Goldstar Minerals Inc. ("Goldstar" or "the Company") (TSX VENTURE:GDM) announces that it intends to complete a brokered private placement financing of flow-through units and units, whereby Industrial Alliance Securities Inc. will act as exclusive agent (the "Agent") for the sale of up to 12,000,000 flow-through units (the "Flow-Through Units") at a price of $0.10 per Flow-Through Unit and up to 3,750,000 units (the "Units") at a price of $0.08 per Unit for aggregate gross proceeds in the amount of $1,500,000.

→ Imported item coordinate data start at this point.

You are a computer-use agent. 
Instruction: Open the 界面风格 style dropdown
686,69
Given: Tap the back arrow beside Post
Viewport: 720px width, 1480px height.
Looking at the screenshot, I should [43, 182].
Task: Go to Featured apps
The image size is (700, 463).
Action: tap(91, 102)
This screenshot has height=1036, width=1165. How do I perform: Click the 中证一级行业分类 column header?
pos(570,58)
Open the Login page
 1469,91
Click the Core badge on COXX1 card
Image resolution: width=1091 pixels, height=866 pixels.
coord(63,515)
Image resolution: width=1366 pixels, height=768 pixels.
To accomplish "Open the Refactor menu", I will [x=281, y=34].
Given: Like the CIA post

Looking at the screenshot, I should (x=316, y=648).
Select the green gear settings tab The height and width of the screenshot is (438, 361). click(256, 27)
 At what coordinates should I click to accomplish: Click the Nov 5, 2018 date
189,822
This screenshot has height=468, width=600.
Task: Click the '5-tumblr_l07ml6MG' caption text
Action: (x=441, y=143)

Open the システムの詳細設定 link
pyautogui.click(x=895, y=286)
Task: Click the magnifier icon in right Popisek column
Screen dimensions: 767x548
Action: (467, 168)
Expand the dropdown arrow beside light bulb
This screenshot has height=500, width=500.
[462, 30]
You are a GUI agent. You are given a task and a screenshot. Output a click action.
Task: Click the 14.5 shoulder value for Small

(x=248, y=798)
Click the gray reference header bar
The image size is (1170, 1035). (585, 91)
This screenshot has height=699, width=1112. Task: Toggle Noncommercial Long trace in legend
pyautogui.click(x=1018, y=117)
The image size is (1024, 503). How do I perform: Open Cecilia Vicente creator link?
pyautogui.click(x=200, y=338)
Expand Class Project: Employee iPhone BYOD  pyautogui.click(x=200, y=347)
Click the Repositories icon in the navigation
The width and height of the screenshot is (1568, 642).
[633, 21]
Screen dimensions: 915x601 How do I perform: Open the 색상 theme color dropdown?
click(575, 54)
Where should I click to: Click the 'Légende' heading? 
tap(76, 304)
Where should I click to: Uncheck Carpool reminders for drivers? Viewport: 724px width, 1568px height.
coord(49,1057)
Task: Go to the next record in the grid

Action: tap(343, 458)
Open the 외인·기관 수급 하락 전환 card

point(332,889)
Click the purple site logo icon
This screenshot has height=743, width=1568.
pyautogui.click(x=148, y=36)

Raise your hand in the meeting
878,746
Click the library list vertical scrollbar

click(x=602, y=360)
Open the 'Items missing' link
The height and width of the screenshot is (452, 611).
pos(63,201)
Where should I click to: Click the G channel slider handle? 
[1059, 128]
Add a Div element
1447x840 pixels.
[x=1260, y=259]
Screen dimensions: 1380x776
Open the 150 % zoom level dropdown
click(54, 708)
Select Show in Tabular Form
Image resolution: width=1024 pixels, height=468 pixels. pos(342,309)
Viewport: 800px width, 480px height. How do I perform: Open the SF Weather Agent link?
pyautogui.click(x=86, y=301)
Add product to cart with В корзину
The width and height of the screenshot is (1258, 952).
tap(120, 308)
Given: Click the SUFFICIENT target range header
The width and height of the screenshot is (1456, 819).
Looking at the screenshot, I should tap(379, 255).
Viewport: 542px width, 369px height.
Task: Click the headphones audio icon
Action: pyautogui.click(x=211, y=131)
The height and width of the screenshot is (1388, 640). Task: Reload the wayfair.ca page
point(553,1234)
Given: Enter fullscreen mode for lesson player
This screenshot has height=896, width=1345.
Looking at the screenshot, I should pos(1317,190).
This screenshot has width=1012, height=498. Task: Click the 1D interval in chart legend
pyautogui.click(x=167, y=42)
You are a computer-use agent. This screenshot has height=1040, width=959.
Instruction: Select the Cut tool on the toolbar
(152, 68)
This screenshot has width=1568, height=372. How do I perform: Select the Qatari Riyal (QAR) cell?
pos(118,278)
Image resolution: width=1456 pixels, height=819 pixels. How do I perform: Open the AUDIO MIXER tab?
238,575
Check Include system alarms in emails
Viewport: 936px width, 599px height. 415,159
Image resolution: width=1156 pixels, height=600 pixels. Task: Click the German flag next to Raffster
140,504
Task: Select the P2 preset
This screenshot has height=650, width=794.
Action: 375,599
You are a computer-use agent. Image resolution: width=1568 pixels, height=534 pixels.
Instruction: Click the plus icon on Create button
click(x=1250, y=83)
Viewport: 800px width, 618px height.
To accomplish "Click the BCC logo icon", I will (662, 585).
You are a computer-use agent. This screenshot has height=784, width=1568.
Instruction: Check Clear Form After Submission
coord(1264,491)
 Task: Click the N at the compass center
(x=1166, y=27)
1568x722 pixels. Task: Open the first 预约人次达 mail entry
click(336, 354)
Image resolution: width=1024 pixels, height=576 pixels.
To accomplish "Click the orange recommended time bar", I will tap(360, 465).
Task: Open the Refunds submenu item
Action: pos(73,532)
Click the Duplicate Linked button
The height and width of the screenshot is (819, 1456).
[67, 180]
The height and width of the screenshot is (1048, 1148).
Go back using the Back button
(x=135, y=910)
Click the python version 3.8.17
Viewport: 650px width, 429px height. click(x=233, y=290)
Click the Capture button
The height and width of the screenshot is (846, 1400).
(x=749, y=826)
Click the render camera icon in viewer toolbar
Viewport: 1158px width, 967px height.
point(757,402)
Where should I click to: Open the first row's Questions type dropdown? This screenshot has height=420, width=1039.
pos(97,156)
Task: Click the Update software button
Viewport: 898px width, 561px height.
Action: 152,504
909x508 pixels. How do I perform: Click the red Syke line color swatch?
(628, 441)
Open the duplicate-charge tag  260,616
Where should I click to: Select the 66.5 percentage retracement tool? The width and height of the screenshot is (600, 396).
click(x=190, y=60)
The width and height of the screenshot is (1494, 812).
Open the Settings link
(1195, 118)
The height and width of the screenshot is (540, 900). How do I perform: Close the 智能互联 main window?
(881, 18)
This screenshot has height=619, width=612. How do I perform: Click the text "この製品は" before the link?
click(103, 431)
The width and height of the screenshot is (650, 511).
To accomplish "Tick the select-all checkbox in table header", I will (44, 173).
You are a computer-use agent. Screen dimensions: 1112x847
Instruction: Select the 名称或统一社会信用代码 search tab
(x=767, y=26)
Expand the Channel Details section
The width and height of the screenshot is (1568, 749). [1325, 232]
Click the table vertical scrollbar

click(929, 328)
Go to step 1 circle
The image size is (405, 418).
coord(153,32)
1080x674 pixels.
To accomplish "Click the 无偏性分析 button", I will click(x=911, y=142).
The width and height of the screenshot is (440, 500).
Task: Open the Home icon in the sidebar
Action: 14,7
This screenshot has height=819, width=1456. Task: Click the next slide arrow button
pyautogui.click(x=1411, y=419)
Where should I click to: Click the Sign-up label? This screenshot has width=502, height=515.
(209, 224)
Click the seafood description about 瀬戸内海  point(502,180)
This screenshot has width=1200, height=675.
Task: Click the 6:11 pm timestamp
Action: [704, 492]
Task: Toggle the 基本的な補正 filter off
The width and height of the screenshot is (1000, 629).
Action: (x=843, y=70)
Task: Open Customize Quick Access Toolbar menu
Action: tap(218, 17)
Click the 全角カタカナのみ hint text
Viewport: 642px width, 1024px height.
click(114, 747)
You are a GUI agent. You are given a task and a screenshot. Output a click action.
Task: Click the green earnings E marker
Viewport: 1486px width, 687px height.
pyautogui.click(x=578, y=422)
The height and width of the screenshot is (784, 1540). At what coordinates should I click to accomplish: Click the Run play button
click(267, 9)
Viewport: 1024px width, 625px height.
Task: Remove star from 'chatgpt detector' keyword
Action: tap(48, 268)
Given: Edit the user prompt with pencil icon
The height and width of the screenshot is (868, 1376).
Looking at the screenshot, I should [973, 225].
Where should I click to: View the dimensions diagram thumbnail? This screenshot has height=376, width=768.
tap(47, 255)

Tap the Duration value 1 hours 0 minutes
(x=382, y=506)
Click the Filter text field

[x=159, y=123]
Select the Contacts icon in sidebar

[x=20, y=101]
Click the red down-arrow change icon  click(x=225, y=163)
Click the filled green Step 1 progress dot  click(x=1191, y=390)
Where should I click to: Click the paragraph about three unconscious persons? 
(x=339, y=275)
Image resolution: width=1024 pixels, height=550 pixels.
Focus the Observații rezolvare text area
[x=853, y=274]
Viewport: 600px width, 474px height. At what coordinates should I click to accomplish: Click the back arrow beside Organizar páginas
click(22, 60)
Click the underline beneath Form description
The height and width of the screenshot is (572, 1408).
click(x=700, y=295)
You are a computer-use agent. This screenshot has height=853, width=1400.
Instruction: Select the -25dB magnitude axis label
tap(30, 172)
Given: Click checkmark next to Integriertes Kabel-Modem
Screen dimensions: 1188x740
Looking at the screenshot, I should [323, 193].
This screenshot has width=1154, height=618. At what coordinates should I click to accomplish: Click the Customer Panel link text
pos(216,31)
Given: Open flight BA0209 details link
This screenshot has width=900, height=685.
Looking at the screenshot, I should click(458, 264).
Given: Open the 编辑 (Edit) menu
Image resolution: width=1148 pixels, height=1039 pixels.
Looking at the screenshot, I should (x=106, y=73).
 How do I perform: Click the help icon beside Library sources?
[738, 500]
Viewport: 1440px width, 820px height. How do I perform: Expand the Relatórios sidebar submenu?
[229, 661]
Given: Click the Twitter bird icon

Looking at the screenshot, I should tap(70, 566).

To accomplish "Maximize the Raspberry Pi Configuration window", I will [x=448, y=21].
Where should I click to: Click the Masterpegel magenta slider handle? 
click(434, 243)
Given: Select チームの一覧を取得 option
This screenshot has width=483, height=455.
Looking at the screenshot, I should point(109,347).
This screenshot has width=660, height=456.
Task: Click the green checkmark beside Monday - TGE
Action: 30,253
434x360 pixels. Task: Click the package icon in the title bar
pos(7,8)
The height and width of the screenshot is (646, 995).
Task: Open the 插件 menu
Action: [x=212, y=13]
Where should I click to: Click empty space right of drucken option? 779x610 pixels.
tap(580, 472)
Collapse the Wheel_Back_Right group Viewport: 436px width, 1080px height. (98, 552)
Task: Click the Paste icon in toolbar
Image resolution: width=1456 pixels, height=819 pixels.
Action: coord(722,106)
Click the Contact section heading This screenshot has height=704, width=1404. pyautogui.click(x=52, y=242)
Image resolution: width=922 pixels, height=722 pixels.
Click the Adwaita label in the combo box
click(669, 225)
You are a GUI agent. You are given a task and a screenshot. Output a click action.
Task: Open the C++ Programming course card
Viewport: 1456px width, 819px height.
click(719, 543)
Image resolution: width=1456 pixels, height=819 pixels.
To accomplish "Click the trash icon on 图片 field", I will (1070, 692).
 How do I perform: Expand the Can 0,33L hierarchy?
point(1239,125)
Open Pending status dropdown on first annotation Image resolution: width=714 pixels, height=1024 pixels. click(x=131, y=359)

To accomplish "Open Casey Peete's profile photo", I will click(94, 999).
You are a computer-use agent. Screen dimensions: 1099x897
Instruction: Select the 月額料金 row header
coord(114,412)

Each Flow-Through Unit will consist of one flow-through common share (the "Flow-Through Shares") and one-half of one common share purchase warrant (the "Warrants"). Each Warrant will entitle the holder to acquire one common share of the Company at a price of $0.12 for a period of 24 months following the completion of the Offering. Each Unit will be comprised of one common share of the Company (the "Common Shares") and one full purchase warrant (the "Unit Warrants"), entitling the holder to acquire a Common Share at $0.12 for a period of 24 months following the completion of the Offering.

As consideration to the Agent, the Company has agreed to pay a cash commission in an amount equal to 8.75% of the gross proceeds raised in the Offering and shall issue the Agent compensation options to acquire that number of Common Shares which equals 6% of the Flow-Through Units and Units sold pursuant to the Offering (the "Compensation Options"). Each Compensation Option shall be exercisable at a price of $0.08 for a period of up to 24 months from the date of issue.

Closing date of the Offering is expected to occur on or before September 30, 2013. All securities issued pursuant to the Offering, including the Common Shares underlying the underlying the Warrants, Unit Warrants and the Compensation Options will be subject to a statutory four month and one day hold period. The Offering is subject to a number of conditions, including the receipt of all regulatory approvals and the approval of the TSX Venture Exchange.

The net proceeds of the sale of the Flow-Through Shares will be used by the Company to incur Canadian exploration expenditures (as defined in the Income Tax Act (Canada)), which will be renounced for the 2013 taxation year. The net proceeds of the sale of the Units will be used for the development of the Company's key projects and for general corporate purposes.

About Goldstar Minerals Inc.

Goldstar Minerals Inc. is a mineral exploration and development stage company listed on the TSX Venture Exchange under the symbol GDM. Currently,its exploration and development projects are located in Quebec.

Detailed project information can be found at www.goldstarminerals.com.

On behalf of the Board of Directors of GOLDSTAR MINERALS INC.

Benoit Moreau, Chief Executive Officer

Neither TSX Venture Exchange nor its Regulation Services Provider (as that term is defined in the policies of the TSX Venture Exchange) accepts responsibility for the adequacy or accuracy of this release.

This news release may contain forward-looking statements. These statements are based on current expectations and assumptions that are subject to risks and uncertainties. Actual results could differ materially because of factors discussed in the management discussion and analysis section of our interim and most recent annual financial statement or other reports and filings with the TSX Venture Exchange and applicable Canadian securities regulations. We do not assume any obligation to update any forward-looking statements, except as required by applicable laws.